Friday, March 23, 2007
Jewish Ethics-- New and Old Voices
Our older class, taught by the brilliant and excellent pedagogue Josh Millstein, has been learning about Jewish Ethics through looking at traditional sources. Not passively reading them of course, but engaging in the discussion. See here one of their projects compiled and assimilated by Josh:
There was a recent discovery of the first page of the Talmud written by some learned rabbis from Sheiris Israel. The rest of the book could not be located, and even the page itself was so frail and in such danger of just evaporating into thin air that Chief Rabbi Micah Kelber immediately copied down, word for word, the page that he found. This is what he wrote:
Mishna:
Rabbi Hillel saw a skull floating on the face of the water. He said to it: “For drowning others you were drowned; and in the end they that drown others will themselves be drowned.”
Gemara:
The esteemed Rabbi Kruchkow said, “I agree with Hillel to a degree. I agree that evil will be returned to those who commit it, but the criminal may not receive their punishment in the same way. I think that the punishment will depend on the people affected, the people around them, and perhaps G-d’s will. The punishment may not serve justice if it is the same as the criminal has done in all occasions.”

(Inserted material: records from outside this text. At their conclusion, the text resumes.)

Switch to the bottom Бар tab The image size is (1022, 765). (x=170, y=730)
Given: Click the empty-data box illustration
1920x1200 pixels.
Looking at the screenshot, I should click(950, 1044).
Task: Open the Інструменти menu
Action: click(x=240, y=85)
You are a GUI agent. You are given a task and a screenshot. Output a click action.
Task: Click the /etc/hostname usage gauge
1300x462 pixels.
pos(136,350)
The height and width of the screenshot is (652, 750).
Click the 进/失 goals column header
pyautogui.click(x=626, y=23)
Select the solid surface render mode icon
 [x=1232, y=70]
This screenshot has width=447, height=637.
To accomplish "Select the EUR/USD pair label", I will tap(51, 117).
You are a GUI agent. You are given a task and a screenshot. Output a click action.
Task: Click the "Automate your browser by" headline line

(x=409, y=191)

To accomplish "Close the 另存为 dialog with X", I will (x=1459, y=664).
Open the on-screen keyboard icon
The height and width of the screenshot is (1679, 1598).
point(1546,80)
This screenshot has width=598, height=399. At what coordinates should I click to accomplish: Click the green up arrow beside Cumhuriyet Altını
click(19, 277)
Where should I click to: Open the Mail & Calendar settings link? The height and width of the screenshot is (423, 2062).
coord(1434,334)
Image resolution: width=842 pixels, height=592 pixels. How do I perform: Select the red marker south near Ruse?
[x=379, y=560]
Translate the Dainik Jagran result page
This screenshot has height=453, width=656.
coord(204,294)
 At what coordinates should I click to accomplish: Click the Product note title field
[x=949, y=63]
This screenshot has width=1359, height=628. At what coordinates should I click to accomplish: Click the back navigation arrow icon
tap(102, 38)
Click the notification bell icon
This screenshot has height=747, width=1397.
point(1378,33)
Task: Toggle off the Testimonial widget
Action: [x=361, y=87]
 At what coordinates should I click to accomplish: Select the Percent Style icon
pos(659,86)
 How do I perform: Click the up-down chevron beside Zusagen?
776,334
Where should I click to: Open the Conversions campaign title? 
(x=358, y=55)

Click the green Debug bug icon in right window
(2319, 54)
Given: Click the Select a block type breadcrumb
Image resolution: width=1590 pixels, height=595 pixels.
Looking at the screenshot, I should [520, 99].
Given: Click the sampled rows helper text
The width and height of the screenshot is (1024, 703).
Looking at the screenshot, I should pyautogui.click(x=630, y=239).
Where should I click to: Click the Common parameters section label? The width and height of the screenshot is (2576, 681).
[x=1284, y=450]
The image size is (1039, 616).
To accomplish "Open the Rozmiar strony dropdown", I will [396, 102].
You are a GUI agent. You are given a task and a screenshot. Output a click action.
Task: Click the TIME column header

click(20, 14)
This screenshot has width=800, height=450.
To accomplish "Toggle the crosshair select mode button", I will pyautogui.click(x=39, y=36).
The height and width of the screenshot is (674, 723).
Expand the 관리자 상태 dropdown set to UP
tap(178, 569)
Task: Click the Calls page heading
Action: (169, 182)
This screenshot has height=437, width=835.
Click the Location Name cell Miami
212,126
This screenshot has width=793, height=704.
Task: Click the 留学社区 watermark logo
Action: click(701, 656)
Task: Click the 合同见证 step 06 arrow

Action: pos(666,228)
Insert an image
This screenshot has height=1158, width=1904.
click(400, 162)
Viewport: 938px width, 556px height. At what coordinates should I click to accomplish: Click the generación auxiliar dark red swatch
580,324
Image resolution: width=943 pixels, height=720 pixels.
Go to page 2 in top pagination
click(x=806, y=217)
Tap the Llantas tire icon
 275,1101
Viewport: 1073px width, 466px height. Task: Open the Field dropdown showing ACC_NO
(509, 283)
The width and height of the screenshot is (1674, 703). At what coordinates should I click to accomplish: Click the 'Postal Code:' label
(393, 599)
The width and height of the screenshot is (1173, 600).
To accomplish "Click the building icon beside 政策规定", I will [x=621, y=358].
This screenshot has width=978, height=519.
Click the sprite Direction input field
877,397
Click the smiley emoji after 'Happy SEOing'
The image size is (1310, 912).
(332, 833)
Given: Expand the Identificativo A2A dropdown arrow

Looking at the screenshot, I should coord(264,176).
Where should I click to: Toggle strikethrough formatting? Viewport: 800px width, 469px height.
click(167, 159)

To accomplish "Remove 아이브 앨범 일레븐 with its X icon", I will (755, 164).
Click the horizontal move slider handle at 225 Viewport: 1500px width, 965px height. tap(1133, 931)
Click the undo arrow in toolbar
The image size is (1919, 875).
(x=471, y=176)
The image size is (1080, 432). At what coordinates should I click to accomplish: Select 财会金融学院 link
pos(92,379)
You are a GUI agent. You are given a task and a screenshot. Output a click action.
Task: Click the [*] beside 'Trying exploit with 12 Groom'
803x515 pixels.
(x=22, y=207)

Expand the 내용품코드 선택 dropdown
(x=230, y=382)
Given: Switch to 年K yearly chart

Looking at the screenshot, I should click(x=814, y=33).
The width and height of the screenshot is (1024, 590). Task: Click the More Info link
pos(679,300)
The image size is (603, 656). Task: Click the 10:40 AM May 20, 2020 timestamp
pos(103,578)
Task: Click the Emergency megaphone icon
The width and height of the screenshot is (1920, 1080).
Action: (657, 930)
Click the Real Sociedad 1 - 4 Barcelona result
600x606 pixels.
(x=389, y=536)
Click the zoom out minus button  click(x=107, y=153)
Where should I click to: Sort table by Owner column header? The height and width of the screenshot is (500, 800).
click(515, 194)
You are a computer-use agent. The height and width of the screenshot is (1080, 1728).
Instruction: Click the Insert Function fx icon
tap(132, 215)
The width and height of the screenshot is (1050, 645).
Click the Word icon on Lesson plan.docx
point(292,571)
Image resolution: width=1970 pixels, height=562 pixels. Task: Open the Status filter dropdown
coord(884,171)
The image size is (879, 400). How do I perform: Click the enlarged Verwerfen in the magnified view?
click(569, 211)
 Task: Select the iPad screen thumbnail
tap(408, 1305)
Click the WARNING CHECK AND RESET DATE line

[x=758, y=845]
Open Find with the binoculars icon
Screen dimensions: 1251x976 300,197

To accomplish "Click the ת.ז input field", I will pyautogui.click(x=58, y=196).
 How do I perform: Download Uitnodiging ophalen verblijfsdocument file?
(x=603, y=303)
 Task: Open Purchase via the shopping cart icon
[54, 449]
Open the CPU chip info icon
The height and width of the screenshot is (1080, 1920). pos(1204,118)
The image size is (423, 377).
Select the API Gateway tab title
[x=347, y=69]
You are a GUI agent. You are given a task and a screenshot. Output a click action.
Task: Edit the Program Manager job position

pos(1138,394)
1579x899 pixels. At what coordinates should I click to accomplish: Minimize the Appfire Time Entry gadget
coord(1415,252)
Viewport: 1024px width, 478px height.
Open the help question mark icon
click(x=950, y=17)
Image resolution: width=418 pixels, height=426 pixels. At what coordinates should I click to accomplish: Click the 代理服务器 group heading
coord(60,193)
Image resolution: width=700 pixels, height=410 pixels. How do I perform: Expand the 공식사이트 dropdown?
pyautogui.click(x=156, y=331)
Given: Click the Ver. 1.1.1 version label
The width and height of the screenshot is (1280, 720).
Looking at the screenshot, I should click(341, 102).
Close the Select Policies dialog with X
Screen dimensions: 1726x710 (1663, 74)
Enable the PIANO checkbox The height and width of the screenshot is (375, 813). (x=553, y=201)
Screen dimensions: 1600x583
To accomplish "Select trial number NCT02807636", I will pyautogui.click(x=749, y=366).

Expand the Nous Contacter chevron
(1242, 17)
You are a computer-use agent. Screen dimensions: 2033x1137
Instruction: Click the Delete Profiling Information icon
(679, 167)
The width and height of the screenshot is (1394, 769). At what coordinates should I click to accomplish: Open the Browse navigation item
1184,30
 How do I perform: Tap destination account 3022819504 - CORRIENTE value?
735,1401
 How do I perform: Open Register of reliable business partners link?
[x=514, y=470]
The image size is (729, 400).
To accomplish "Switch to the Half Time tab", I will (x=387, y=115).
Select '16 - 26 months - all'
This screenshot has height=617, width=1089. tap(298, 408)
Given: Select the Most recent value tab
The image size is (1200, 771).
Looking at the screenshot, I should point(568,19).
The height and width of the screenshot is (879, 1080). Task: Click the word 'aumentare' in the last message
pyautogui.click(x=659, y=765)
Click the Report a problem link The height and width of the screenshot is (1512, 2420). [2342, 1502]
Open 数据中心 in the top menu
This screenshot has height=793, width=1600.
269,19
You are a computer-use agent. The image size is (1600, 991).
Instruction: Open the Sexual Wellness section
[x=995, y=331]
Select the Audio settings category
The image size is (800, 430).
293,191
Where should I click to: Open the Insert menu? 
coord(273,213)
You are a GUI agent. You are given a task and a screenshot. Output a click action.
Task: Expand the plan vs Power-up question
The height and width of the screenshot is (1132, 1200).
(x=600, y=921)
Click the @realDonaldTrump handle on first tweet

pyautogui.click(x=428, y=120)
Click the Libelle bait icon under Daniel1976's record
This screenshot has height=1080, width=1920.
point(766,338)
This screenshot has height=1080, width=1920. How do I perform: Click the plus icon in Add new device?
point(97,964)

Honorable Rabbi Cohen said, “Rabbi Hillel is wrong and right: He was right because of Karma – ‘ what comes around, goes around ’ – and he was wrong because sometimes ‘ what comes around, goes around ’ doesn’t necessarily happen.”
And the accomplished Rabbi Starikov said, “I agree with Rabbi Hillel because it is a case of ethics. You should treat people the way you wish to be treated, therefore the favor will be returned. Perchance I made a nasty remark to a fellow pupil I might have destroyed all further chances to carry on a friendship with that person.”